> [EXERCISE DETAILS]
Only the tail of the listing is wanted: the line containing "Where should I" and all after it, repeated exactly, pictures omitted.
** Opening PROVIDED MATERIAL block **
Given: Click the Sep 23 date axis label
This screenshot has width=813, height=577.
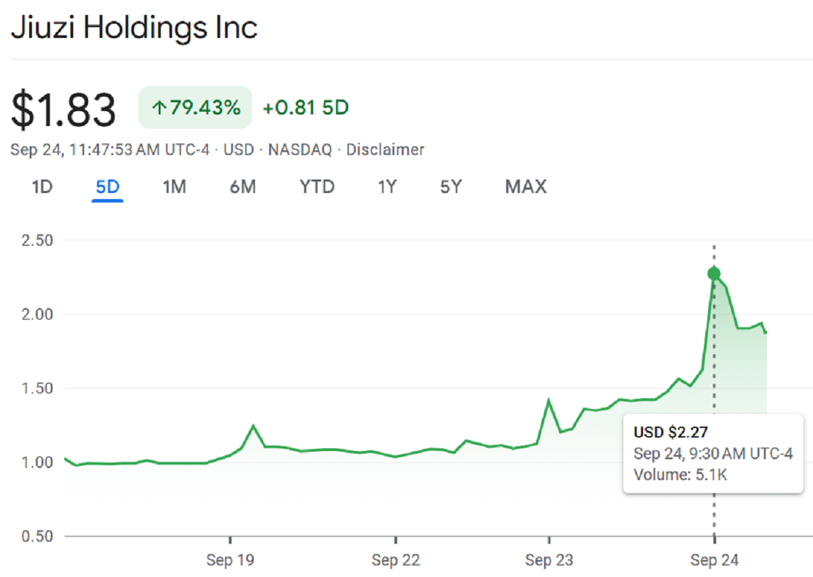Looking at the screenshot, I should [x=549, y=560].
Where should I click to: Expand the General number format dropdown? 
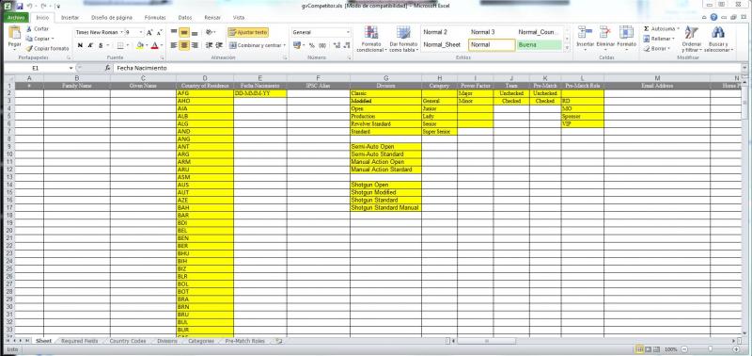pos(348,32)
** Closing PROVIDED MATERIAL block **
> [TASK RESULT]
Where should I click to: Expand the General number format dropdown? 
pos(348,32)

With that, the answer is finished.